Howard Jay Smith on Beethoven in Love Opus 139: 2nd Movement

Welcome back to Howard Jay Smith for the second movement of his interview about his new novel Beethoven in Love Opus 139.  To learn more about Howard, see the first movement.

Why Beethoven? What drew you to him? Why Opus 139?


Beethoven’s deafness for me was the key. Just as the world’s greatest composer could not in his later years hear his own music, so too have I been denied the ability to play, write or compose music due to my dyslexic tendencies. I have always loved his music and found in Beethoven’s struggles, the path to understand his suffering. He was a flawed human – just as most of us are – and in him, I saw the universal.
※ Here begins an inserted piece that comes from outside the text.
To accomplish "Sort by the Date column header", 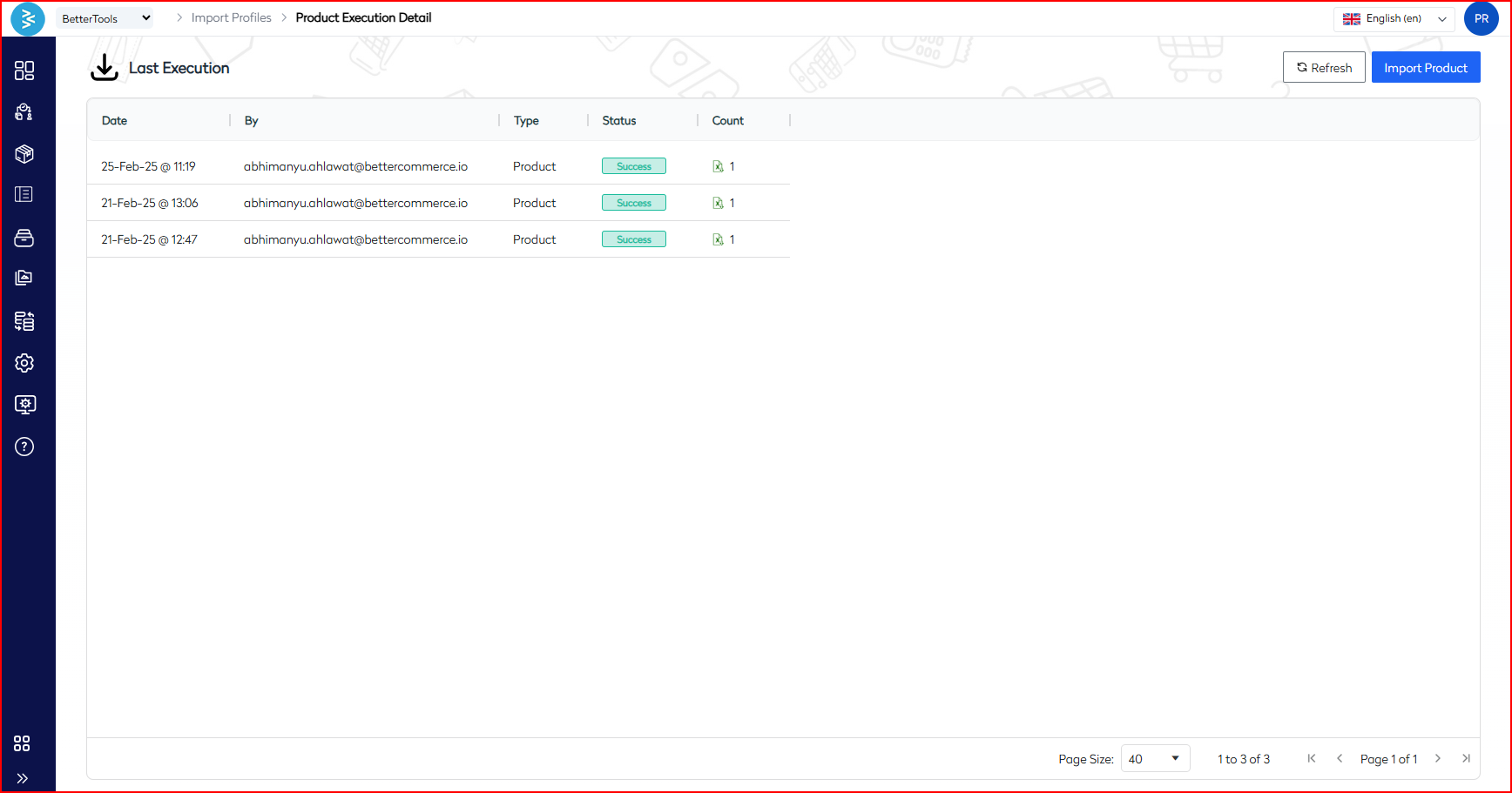I will pos(114,121).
Just as Beethoven’s music and its relationship to his life’s challenges resonant with those universal truths that add insight into our own lives, so, too, can we ask: How does any of us come to terms with the failings of our life and find peace at the moment of our death?

Finding the universal: This is part of the power of knowing history, of telling stories.  We learn and grow from them, as we see how others have handled--or failed to handle--pain and adversity.  Can you tell us a little about the research you did for the book?
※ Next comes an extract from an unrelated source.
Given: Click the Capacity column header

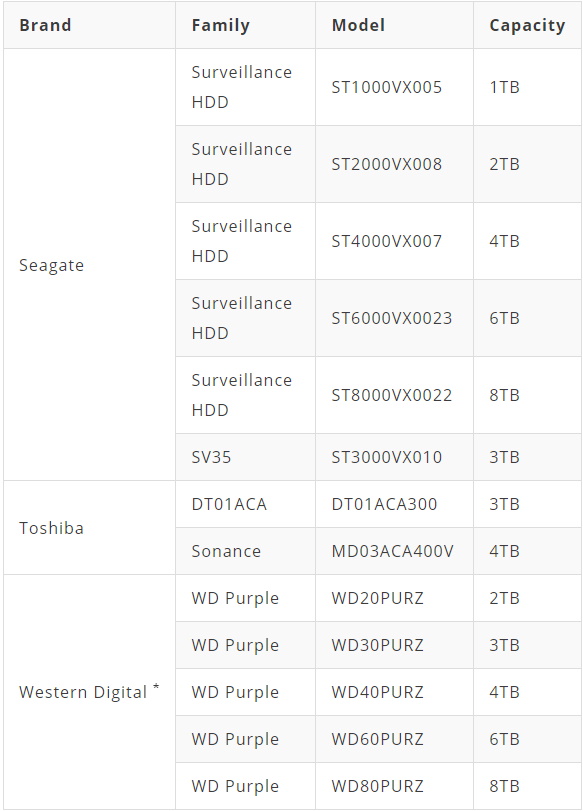Looking at the screenshot, I should point(527,25).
At first, when I considered doing a novel about Beethoven, I thought I would be able to read a biography and then create a story to fill in all the blank spaces. I very quickly realized that scholars collectively knew an enormous amount about him. There were very few blank spaces. In order to do a proper novel I knew I would have to fully research his life before writing a single word. And that would prove to be an enormous task in and of itself.

When I grasped the size and complexity of the task before me, I thought about all of my mentors, John Gardner, John Irving, Tim O’Brian, etc. They had all won National Book Awards or garnered similar honors. If I was going to devote the next five years of my life to this task, I decided not to go forward unless I could write the book at a level of quality such that the completed novel could arguably be in the competition for a National Book Award. Given the feedback I have had so far from a cadre of fellow writers, I believe I have achieved that goal.

Still, before writing a single word, I devoted myself to researching every aspect of his life for a solid two years. I read every major biography; his diaries; all six volumes of the letters; and every account of his life as described by his friends and associates. I studied the entire historical era, from Voltaire and Mozart through Napoleon and the Archduke Rudolph. I bought recordings and listened to every major piece of his music I could find and I attended every concert in the region whenever Beethoven’s music was on the program. I lived, breathed and even drank a “Beethoven” branded white wine.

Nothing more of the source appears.